## [What you need to do]
a: In the forum thread below about MMC cards and Arduino libraries, which Arduino release first made available the abstracted Print class that DevicePrint uses?
b: Continue the forum thread below about MMC cards and Arduino libraries, starting after its final post.

## [Text for analysis]
★ ★ ★ ★
On top of (to the side of?) uFat I've reworked some code by bobemoe and produced DevicePrint, a hardware-agnostic library which enables formatted string output to any sector-based device. This library uses the newly-abstracted Print class available in Arduino-0012 and above. You get the same useful interface that you're used to using with the Serial class.

These libraries should provide you with most of your required daily intake of vitamins and minerals. If in doubt call your medical practitioner.

I think that's as much as I can say on this matter, I look forward to the conversations ahead. Huge thanks go to everyone who's contributed to my understanding of this subject and those who have helped me develop this code by using it!

Charlie

Links:

Original thread: http://www.arduino.cc/cgi-bin/yabb2/YaBB.pl?num=1206874649

MMC Product Manual: www.sandisk.com/Assets/File/OEM/Manuals/ProdManRS-MMCv1.3.pdf

MMC/uFat2 and Deviceprint: Arduino Nut: Libraries

The Roland: www.roland-riegel.de - sd-reader: MMC/SD/SDHC card library

AdaFruit: Audio Shield for Arduino

SD2IEC: http://sd2iec.de/

SPI introduction: Serial Peripheral Interface - Wikipedia

MMC card information at Elm: How to Use MMC/SDC

Fat module at Elm: FatFs - Generic FAT Filesystem Module

MMC card information at retroleum: http://www.retroleum.co.uk/mmc_cards.html

Voltage divider theory: Voltage divider - Wikipedia

Floppy-connector socketry: http://uanr.com/sdfloppy/

Thanks for reading! :sunglasses:

fantastic summary sirmorris!
If you could add a small snippet of code, something like the "hello world" for MMC, it would be perfect :slight_smile:

Don't forget mini-SD and micro-SD, both of which can also speak the SPI MMC protocol.

Someone suggested on another forum that the adapters that typically come with mini/microsd cards make pretty good sockets for the smaller cards. You can solder wires (carefully) to the full-sized adapter...

You're right! I should have mentioned that I'm taking MMC to mean all varieties: maxi, midi, mini, micro, nano, femto, and bob.

If you're feeling pushed for time and/or cash then you could also solder directly to the card, wires or a pin header - its connectors have standard .1" pitch. I feel dirty for just saying that.

Hello World coming up. I'll try to abstract it to show the required software components as opposed to the use of a library.

Nice work and summary.
Is it going to be included into the playground.
★ ★ ★ ★
## [Material shown]
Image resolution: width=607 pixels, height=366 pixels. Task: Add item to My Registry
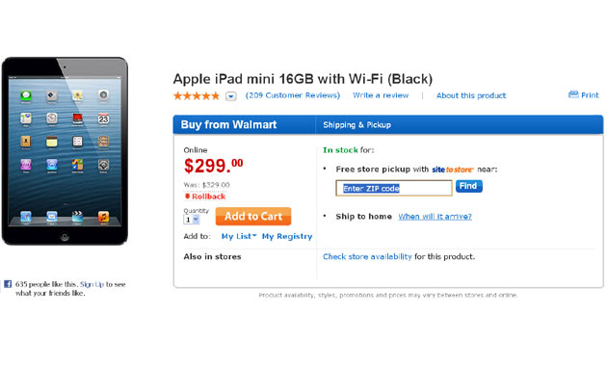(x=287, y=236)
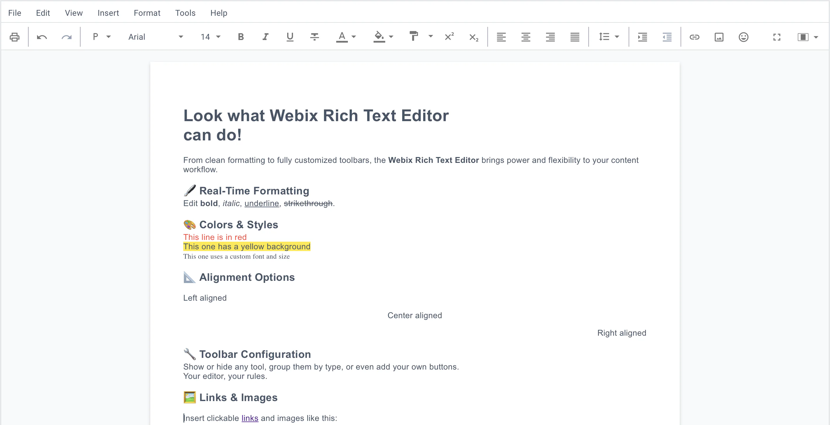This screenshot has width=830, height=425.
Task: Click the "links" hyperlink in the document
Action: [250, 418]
★ ★ ★ ★
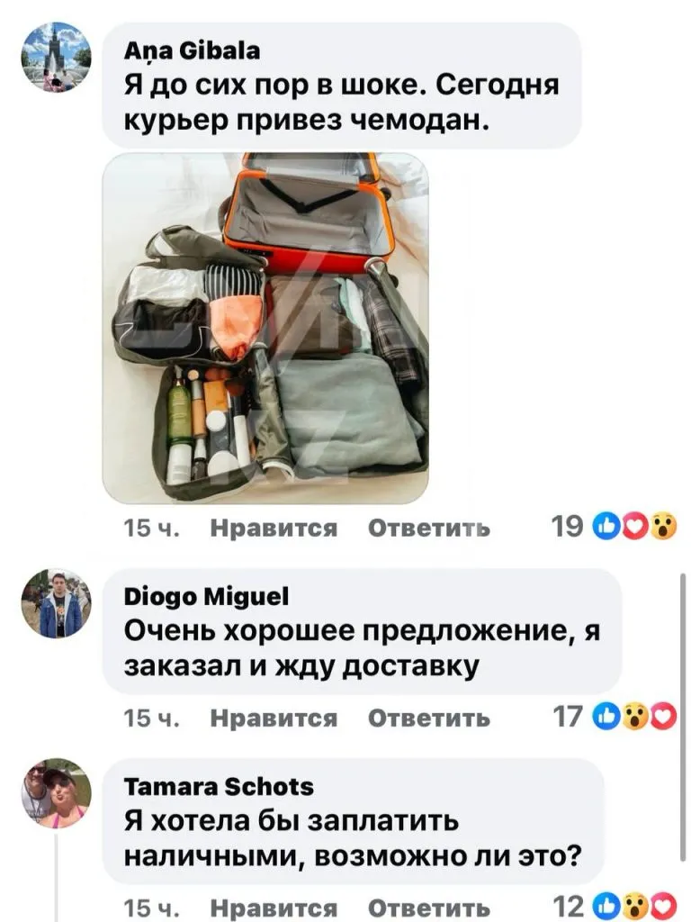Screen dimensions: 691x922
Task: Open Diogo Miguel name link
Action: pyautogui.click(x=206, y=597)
★ ★ ★ ★
## [Solved problems]
a: Arduino-0012 (and later versions).

b:
Could this work with the card socket on the official arduino ethernet card?
Or is the way its hooked up wrong for this method?

Thanks

Gordon

It works without a problem on lady ada's wave and GPS shields. I haven't experienced the official ethernet shield but I'd be very surprised if it used different pins, as the connections are defined by the Arduino's hardware SPI pin-out which is fixed.

I will put this up in the playground, I think.

Excellent summary sirmorris!
Thats more than worth to be placed in the playground!

Thanks! I looked today and I think I'll have to spend some time working out how to edit the wiki..!

Great work, nice write-up.

It took longer to find an SD card than it did to get it working!

Thanks.

This pic might be helpful for some:

It can be a little bit confusing, since the pins are not exactly ordered from 1-9.

Very cool Morris you've been a big help to the community. Thanks for all the help you've provided.

I did some quick testing using the sample DevicePrint sketch, and the fastest I can get any of my cards to write is about 500ms for 512bytes.

What is the bottleneck? How fast do you have the clock set? 4mhz? As I understand it, it has to be set at 4mhz during initialization, but can be bumped up to 40mhz(?) afterwards.

I took a look at the code. You have SPCR = B01010011, and in the comments I see "clock = f/4". Maybe I misunderstand, but isn't that clock/128? Shouldn't SPR1 and SPR0 be set to 0 to get clock/4?

I changed both to 0, and enabled SPI2X in SPSR. On my best card, the writes are now 80ms per 512byte block!

Is this safe? Is there any error checking?

You're right, my bad! I'll amend the code asap.

You should be able to drive the card as fast as Arduino can go without any problems.

This is a great library-- and it worked on my micro-SD card (Transcend 1G) right out of the chute.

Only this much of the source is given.